La CPU veut des garanties sur l'après-expérimentation

Khaled Bouabdallah, vice-président de la CPU (Conférence des présidents d'université) et président de la Comue Université de Lyon, se dit quant à lui "très intéressé" par une évolution législative facilitant les regroupements autour de projets innovants et souhaite "une vraie concertation sur le contenu du texte". La CPU souhaiterait en particulier que le cadre de l'expérimentation ne soit pas réservé aux seuls établissements ayant obtenu des Idex et Isite.

"Il faut également que le texte prévoie des garanties afin qu'à l'issue de l'évaluation, si celle-ci est positive, la situation soit pérennisée par un décret. Dans le cas contraire, le dispositif ne sera pas incitatif pour les acteurs", assure Khaled Bouabdallah. "L'expérimentation est une bonne chose, en allonger la durée, également. Mais quid de la fin de l'expérimentation ? Le régime général reprendrait-il le dessus ? Des questions sont encore à régler", complète Armel de La Bourdonnaye .

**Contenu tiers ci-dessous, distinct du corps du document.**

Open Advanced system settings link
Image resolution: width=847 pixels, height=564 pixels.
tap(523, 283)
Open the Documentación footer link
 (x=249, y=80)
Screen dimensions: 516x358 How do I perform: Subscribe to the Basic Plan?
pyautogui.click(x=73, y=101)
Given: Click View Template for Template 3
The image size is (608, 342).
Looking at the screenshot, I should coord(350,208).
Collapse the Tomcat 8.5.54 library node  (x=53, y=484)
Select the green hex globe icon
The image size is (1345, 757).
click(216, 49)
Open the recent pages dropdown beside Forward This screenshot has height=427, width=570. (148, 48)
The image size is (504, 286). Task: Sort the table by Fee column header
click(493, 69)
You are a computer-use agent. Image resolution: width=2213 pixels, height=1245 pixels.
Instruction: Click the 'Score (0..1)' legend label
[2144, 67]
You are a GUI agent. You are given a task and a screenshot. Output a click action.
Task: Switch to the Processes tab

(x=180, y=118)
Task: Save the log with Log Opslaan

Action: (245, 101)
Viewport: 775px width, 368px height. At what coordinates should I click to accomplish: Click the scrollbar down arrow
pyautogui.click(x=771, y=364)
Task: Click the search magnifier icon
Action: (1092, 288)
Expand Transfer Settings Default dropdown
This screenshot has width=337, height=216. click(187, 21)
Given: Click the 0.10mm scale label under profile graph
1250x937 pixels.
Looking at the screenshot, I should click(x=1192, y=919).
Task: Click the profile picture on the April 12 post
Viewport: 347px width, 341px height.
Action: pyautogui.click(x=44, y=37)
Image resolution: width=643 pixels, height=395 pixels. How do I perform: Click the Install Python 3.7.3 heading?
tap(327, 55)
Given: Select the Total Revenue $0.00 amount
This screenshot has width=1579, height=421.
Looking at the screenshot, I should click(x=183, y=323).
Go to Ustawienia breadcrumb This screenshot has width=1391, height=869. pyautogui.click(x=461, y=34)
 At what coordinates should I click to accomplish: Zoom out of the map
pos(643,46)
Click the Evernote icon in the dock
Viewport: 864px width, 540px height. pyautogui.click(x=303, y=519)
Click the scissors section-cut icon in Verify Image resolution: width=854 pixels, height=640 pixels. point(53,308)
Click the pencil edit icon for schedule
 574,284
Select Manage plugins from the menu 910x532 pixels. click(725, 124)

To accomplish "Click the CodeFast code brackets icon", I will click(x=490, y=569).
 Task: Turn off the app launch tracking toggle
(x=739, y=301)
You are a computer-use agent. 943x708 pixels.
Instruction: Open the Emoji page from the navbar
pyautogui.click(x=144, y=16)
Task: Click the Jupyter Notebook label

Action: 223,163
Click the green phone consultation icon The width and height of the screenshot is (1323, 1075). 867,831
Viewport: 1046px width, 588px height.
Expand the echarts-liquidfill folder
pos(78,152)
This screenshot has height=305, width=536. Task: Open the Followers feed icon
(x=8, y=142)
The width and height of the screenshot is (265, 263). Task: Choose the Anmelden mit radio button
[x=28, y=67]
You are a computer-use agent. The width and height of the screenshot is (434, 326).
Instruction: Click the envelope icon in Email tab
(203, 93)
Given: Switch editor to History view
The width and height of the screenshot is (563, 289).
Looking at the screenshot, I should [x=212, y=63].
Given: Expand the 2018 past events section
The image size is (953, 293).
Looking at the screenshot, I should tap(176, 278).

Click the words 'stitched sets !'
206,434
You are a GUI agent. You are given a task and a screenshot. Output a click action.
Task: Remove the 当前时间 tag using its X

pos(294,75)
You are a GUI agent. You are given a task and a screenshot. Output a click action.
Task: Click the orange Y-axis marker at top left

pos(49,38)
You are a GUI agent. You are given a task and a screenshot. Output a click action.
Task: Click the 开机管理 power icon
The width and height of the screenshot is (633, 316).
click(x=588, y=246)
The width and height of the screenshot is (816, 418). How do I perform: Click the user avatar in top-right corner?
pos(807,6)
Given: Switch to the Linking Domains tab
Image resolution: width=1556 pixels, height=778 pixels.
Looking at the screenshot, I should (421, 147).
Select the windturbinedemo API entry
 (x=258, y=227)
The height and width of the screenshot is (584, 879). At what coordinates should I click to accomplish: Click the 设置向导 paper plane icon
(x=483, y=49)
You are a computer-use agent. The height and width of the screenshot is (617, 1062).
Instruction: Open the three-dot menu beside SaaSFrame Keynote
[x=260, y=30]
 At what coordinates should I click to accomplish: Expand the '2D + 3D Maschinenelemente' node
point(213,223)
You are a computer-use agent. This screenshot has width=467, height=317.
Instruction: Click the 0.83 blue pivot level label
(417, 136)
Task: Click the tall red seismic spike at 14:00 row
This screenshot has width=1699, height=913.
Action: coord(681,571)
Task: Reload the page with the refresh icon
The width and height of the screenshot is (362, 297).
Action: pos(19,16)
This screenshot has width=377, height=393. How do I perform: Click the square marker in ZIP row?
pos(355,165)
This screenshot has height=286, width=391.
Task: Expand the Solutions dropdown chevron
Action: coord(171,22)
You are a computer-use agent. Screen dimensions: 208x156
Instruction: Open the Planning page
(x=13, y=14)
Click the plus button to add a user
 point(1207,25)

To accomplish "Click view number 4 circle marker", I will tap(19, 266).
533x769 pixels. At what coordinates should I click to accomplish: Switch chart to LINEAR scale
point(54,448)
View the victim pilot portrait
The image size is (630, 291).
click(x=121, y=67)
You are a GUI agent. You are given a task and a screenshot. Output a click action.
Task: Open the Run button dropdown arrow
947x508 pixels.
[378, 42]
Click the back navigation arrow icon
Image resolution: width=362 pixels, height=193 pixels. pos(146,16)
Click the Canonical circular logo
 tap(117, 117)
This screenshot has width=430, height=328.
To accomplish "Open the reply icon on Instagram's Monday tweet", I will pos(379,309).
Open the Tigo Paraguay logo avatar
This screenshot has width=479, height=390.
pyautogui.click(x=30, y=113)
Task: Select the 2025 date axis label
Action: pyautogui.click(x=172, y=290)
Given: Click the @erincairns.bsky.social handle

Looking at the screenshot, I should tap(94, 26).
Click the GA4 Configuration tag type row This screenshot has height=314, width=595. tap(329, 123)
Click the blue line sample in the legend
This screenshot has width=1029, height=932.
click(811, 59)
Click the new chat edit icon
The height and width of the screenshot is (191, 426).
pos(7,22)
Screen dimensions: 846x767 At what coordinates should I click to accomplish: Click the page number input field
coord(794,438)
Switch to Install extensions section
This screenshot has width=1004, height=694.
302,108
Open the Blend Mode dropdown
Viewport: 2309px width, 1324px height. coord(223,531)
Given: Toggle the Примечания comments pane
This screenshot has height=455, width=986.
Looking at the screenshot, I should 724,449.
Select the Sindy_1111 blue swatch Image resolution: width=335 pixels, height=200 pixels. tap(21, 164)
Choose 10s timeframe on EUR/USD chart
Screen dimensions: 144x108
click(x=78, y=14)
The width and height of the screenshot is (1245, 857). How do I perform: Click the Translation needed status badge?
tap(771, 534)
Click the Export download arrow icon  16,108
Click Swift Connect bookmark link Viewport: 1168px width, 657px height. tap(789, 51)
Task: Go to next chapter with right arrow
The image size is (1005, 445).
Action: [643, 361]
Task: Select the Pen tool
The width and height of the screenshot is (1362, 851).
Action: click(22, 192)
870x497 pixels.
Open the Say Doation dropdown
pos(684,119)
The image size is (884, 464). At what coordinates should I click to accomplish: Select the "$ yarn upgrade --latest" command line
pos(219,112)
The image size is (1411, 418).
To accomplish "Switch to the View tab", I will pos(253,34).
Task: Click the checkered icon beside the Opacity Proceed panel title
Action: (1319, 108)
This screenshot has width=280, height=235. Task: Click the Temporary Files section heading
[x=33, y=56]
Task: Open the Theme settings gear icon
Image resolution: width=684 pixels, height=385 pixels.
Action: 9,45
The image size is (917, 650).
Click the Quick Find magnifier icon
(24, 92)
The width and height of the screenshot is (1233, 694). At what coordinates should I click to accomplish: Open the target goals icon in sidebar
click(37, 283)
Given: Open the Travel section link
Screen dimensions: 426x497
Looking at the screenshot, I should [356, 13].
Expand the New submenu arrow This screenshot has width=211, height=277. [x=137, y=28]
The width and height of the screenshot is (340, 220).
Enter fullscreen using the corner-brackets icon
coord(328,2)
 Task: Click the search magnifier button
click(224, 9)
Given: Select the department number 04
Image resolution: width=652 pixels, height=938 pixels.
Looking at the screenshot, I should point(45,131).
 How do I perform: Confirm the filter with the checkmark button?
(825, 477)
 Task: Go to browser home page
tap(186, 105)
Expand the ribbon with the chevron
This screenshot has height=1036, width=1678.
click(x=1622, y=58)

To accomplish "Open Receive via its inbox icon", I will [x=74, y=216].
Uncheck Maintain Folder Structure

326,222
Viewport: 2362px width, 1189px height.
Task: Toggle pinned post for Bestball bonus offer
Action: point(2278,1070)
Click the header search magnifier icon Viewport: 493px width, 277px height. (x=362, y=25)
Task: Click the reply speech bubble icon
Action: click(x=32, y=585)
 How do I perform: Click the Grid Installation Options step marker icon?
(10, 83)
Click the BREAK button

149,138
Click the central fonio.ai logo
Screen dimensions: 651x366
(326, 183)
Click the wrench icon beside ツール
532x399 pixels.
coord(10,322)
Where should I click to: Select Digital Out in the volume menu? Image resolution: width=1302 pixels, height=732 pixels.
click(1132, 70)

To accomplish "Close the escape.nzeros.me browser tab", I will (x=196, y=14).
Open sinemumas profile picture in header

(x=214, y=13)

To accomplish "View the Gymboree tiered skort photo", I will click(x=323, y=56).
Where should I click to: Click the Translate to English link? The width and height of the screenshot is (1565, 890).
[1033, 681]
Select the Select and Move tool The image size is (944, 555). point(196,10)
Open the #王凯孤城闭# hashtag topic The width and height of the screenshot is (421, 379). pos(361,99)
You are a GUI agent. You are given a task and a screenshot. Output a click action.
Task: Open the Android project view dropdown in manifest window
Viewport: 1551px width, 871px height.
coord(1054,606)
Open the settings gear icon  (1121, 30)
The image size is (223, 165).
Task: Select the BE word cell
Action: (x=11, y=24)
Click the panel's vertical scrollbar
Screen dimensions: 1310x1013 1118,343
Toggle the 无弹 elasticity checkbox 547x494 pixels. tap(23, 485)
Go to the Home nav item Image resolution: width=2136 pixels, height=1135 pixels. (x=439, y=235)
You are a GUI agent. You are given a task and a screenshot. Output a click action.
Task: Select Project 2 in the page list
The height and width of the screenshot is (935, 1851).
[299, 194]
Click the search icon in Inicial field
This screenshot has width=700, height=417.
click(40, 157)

Autre revendication des présidents d'université : que la durée de l'expérimentation soit fixée projet par projet. Mais attention, prévient le président de la Cdefi, "il faut permettre aux projets locaux de réussir, de disposer d’un environnement favorable. En revanche, la politique de l’enseignement supérieur et de la recherche doit rester nationale". Des premières réunions de concertation devraient avoir lieu prochainement.